[Records]
.....

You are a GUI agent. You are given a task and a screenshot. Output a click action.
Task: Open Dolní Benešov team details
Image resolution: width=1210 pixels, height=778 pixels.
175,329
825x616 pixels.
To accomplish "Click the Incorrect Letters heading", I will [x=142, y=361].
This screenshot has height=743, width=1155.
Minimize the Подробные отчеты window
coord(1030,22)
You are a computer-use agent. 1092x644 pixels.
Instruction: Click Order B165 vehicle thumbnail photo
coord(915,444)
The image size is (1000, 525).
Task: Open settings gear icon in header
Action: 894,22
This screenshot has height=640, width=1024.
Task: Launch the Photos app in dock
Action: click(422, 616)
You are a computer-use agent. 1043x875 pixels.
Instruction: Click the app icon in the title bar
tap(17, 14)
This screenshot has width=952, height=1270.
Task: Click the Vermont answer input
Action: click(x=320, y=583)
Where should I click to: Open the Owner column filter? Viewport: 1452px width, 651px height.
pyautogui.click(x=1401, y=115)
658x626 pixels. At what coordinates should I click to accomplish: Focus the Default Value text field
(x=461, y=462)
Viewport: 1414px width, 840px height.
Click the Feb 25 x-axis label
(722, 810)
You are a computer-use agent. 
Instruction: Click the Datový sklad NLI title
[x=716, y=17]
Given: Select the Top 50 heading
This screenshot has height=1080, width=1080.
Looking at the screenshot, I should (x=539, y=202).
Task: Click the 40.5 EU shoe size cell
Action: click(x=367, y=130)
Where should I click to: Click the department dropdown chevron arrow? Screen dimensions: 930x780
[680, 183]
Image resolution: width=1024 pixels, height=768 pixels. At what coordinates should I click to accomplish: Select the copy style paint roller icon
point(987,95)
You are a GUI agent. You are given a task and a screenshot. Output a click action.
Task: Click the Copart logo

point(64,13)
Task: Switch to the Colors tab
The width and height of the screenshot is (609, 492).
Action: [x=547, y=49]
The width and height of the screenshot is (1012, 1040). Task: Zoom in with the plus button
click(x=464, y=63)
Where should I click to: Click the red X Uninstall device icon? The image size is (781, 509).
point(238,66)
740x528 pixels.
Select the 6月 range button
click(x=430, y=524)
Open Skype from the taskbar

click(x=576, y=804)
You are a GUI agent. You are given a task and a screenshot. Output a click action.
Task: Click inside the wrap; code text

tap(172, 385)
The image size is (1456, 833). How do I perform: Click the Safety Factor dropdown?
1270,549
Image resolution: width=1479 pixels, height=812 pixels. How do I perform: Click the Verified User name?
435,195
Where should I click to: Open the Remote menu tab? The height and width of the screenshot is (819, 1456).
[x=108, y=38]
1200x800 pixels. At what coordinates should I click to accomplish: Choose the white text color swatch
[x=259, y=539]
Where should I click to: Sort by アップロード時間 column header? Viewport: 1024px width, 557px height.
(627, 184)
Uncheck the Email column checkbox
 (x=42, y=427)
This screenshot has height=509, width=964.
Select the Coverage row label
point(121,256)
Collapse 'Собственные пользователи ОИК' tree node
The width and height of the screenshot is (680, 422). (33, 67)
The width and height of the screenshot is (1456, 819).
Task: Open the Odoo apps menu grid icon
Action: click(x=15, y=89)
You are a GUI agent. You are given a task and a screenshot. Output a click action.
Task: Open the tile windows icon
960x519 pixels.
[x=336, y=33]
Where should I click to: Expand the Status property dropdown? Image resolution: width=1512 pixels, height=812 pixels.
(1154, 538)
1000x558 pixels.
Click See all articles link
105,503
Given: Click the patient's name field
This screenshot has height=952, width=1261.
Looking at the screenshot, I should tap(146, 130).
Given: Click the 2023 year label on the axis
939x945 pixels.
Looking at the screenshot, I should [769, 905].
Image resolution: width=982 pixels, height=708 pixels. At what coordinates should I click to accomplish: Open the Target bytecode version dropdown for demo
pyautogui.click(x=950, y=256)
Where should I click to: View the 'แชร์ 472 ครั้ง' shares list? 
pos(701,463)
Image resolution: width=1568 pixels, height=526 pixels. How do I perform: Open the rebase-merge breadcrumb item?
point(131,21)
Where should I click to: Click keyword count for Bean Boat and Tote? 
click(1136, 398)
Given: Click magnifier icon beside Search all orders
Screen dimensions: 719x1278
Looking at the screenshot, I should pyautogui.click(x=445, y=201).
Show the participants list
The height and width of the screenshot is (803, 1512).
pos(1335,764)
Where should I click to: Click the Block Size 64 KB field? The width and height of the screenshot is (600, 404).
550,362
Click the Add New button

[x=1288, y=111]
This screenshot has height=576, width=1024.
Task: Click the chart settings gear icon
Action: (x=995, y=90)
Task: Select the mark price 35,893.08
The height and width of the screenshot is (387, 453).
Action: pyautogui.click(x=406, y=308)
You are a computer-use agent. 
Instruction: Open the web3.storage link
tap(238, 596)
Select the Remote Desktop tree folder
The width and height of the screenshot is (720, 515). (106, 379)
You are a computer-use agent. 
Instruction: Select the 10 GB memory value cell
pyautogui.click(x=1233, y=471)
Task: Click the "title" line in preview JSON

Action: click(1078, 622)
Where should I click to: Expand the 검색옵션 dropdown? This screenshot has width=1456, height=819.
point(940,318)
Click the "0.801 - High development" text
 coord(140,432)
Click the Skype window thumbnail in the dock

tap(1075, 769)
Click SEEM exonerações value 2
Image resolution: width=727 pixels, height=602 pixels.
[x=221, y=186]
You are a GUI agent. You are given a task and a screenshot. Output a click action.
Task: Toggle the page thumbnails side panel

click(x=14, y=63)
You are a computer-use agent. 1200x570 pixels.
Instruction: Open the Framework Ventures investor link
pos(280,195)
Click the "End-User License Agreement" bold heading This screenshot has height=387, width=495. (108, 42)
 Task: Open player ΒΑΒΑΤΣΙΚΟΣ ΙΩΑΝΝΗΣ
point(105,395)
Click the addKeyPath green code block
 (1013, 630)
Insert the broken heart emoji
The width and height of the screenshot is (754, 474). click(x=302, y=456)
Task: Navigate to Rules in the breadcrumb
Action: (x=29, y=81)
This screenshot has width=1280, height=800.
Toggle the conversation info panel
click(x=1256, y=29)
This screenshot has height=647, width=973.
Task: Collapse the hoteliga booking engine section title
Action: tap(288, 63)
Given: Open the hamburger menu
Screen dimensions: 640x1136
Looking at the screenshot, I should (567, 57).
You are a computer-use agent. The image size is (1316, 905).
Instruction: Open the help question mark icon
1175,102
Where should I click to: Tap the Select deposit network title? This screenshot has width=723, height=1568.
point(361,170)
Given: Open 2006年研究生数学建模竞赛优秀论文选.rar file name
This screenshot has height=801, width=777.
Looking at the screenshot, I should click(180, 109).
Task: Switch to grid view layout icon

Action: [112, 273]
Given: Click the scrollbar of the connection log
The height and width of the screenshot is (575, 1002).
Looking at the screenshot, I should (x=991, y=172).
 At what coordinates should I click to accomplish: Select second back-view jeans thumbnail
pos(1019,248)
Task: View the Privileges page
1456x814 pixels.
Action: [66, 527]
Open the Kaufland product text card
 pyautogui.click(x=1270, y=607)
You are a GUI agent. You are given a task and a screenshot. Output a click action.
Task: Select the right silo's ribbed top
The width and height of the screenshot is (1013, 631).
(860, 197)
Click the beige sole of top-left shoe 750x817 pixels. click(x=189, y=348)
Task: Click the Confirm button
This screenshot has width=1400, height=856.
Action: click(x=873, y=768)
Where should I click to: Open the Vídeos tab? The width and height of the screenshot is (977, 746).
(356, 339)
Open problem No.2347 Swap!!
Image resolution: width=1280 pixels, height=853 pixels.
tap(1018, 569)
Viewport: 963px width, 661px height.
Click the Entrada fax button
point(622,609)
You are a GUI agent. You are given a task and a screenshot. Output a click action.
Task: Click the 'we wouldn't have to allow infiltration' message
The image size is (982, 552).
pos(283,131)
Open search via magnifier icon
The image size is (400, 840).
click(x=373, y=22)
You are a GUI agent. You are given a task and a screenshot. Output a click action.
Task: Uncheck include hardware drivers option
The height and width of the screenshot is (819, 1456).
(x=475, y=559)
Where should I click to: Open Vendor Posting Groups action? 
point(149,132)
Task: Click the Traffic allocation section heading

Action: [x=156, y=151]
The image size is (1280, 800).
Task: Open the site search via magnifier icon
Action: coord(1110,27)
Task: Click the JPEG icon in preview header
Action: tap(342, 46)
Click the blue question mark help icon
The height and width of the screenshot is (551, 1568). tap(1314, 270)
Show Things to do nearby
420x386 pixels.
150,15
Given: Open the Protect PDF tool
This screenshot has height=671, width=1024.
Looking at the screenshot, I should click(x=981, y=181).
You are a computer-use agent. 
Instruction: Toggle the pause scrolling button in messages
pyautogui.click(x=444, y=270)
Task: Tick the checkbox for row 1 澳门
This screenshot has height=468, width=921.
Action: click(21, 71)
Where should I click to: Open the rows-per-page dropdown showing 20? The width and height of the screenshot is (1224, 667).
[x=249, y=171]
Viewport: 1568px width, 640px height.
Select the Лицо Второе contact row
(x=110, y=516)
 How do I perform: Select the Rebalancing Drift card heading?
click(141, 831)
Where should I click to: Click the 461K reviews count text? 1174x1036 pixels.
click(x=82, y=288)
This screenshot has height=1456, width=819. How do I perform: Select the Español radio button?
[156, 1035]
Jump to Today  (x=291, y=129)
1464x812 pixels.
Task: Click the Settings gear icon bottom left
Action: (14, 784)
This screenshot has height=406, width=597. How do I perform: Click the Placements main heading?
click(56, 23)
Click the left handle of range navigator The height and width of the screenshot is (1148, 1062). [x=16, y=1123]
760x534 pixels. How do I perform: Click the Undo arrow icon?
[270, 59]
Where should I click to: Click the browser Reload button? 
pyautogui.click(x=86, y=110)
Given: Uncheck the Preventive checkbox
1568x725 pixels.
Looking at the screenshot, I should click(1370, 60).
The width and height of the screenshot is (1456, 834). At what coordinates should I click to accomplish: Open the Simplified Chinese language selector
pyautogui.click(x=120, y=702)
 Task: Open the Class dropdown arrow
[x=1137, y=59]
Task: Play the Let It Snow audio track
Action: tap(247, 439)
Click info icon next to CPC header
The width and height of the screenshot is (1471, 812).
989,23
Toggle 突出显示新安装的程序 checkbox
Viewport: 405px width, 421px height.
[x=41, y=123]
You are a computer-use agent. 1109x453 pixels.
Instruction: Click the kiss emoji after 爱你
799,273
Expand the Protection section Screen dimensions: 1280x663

.....

Reproduce the items starting with the line containing "Where should I click to: Expand the 검색옵션" and going on through the line containing "Action: (x=29, y=81)", both of those lines included.

Where should I click to: Expand the 검색옵션 dropdown? This screenshot has width=1456, height=819.
point(940,318)
Click the "0.801 - High development" text
 coord(140,432)
Click the Skype window thumbnail in the dock

tap(1075, 769)
Click SEEM exonerações value 2
Image resolution: width=727 pixels, height=602 pixels.
[x=221, y=186]
You are a GUI agent. You are given a task and a screenshot. Output a click action.
Task: Toggle the page thumbnails side panel

click(x=14, y=63)
You are a computer-use agent. 1200x570 pixels.
Instruction: Open the Framework Ventures investor link
pos(280,195)
Click the "End-User License Agreement" bold heading This screenshot has height=387, width=495. (108, 42)
 Task: Open player ΒΑΒΑΤΣΙΚΟΣ ΙΩΑΝΝΗΣ
point(105,395)
Click the addKeyPath green code block
 (1013, 630)
Insert the broken heart emoji
The width and height of the screenshot is (754, 474). click(x=302, y=456)
Task: Navigate to Rules in the breadcrumb
Action: (x=29, y=81)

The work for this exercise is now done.